How much does it cost to use GPT language models? — summary

GPT-3 is a relatively new technology, and there are still many unknowns related to its commercial use. Measuring token usage and its price on the input side ($0.04 per 1000 tokens for the Davinci model) is possible, but predicting output values is difficult. Many variables impact these values, and the correlation between input and output is low.

Because of that, any “raw” estimates are guesswork. To improve accuracy (and validate GPT-3’s feasibility for a specific use case), a proof of concept is necessary. In a PoC, we take sample corpora and test the model with different prompts and settings to find the best combination.

Build your Proof-of-Concept with GPT models

Test OpenAI’s generative AI models for your specific use case. Reduce the risks and uncertainties and increase the chances of success.

Complete the form below, and let’s talk!

BONUS: How much does it cost to use GPT-3.5 turbo with OpenAI Foundry?

On February 21, news about OpenAI’s new offering, Foundry, went viral, reaching top tech media like TechCrunch and CMS Wire. According to the product brief, running a lightweight GPT-3.5 version costs $78,000 for three months or $264,000 for a year. The advanced Davinci model (with a token limit eight times higher than GPT-3) will cost $468,000 for a three-month commitment or $1,584,000 over a one-year commitment.

OpenAI foundry cost gpt-4

But what is this all about? As we can read on Techcrunch:

If the screenshots are to be believed, Foundry — whenever it launches — will deliver a “static allocation” of compute capacity (…) dedicated to a single customer. (…)

Foundry will also offer service-level commitments for instance uptime and on-calendar engineering support. Rentals will be based on dedicated compute units with three-month or one-year commitments; running an individual model instance will require a specific number of compute units.

It seems, though, that the service-level commitment should not be treated as a fixed-price contract.
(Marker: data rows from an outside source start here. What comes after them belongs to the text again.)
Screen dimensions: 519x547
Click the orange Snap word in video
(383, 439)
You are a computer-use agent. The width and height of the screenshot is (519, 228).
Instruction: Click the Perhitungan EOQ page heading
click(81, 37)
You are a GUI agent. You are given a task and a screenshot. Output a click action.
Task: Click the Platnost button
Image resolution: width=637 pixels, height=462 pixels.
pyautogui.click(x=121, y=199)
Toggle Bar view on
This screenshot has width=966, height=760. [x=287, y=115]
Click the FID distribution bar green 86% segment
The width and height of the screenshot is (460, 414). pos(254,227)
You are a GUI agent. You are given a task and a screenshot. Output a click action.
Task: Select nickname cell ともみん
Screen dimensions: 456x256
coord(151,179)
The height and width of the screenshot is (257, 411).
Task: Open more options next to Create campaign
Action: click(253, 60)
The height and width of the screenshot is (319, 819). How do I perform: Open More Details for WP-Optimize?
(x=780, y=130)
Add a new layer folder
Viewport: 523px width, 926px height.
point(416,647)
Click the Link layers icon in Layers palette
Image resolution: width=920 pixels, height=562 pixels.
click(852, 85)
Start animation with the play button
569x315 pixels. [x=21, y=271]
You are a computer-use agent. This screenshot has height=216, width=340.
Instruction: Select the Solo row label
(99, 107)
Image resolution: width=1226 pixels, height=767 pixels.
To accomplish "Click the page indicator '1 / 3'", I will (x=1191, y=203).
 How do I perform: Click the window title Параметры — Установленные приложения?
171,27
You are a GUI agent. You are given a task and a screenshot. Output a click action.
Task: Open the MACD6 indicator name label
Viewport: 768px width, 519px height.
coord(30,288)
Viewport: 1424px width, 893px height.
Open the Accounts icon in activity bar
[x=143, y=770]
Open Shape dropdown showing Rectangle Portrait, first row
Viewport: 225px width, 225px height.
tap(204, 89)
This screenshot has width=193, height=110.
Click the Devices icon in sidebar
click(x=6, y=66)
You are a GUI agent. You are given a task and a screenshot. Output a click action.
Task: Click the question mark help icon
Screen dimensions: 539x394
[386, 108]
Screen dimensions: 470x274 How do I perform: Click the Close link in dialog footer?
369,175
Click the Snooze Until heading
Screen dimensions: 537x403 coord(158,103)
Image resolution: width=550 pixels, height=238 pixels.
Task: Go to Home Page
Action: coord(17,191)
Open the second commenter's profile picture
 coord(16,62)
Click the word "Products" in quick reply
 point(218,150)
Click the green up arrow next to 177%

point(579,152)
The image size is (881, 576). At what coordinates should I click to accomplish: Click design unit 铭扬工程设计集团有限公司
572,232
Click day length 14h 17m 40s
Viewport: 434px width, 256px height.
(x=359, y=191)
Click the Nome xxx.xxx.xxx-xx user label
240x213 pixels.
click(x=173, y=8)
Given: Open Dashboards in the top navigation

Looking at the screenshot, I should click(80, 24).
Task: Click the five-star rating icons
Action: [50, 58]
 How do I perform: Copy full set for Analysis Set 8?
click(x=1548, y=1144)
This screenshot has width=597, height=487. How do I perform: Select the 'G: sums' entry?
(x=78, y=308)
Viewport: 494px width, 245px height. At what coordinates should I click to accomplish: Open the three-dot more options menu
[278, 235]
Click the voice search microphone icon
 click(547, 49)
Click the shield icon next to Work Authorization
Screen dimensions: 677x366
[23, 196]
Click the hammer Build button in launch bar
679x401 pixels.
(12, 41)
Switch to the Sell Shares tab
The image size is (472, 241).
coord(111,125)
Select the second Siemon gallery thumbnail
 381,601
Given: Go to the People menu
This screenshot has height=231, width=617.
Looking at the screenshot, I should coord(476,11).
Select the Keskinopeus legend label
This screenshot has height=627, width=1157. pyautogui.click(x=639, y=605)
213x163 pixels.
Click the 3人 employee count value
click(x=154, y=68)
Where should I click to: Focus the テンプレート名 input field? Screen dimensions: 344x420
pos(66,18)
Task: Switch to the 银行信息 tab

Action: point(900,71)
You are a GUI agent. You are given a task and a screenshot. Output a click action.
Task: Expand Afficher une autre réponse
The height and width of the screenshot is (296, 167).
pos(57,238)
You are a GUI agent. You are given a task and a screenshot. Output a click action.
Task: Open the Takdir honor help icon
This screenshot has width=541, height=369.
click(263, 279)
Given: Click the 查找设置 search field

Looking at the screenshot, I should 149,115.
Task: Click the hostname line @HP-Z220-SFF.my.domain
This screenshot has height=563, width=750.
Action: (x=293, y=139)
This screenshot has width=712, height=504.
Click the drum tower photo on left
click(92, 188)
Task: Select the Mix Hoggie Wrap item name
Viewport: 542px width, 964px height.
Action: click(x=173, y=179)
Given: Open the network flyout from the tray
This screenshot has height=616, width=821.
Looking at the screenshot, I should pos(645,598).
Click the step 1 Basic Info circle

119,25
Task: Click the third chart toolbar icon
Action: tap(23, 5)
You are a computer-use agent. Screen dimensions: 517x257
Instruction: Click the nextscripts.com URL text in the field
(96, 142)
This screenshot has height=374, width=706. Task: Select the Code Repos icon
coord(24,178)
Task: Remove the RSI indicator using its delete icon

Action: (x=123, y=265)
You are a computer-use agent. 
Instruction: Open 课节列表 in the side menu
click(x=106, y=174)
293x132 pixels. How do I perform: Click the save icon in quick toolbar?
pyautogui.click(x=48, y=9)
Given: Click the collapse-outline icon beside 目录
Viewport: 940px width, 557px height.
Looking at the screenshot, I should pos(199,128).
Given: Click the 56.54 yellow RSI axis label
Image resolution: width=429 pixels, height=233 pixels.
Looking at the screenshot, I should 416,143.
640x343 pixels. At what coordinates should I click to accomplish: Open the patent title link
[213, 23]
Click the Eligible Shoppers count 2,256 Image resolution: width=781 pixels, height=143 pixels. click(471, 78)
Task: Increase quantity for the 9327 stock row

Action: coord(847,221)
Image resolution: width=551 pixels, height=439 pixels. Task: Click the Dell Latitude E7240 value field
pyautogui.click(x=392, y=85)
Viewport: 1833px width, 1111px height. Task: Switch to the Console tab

For now, it’s safe to assume the price covers only access to a model with dedicated capacity and “full control over its configuration and performance”, according to the product brief screenshots.

The prices of tokens in the new models were not announced in the product brief. In the official OpenAI documentation update from March 1, though, we could read that the GPT-3.5 Turbo comes at 1/10th of the cost of the GPT-3 Davinci model — which gives us $0,002 per 1k tokens in GPT-3.5 Turbo.

In the analyzed case of having a customer service chatbot on your website, with ~15.000 visitors per month, each sending 3 requests twice a week, the estimated price of using GPT-3.5-Turbo would be not ~$14.4K but ~$1.44K.

The next update from March 14 revealed the pricing for the two remaining models — now officially named GPT-4.

The GPT-4 with an 8K context window (about 13 pages of text) will cost $0.03 per 1K prompt tokens, and $0.06 per 1K completion tokens. The GPT-4-32k with a 32K context window (about 52 pages of text) will cost $0.06 per 1K prompt tokens, and $0.12 per 1K completion tokens.

As you can see, there is a significant difference in the pricing compared to the older versions of the model. While GPT-3 and GPT-3.5 had a fixed price per 1K tokens, GPT-4 distinguishes the cost of prompt tokens and completion tokens. Applying this to our scenario (360K requests per month, each with 1800 prompt and 80 completion tokens), we would get the total cost of using GPT-4:

  • $21.2K with the 8K context window,
  • $42.3K with the 32K context window.

While this cost is much higher than with the text-davinci-003 model (or gpt-3.5-turbo), remember that use cases for various GPT models differ. This reinforces that “raw” estimates are guesswork. To improve accuracy and validate a model’s feasibility for a specific use case, a proof of concept is necessary.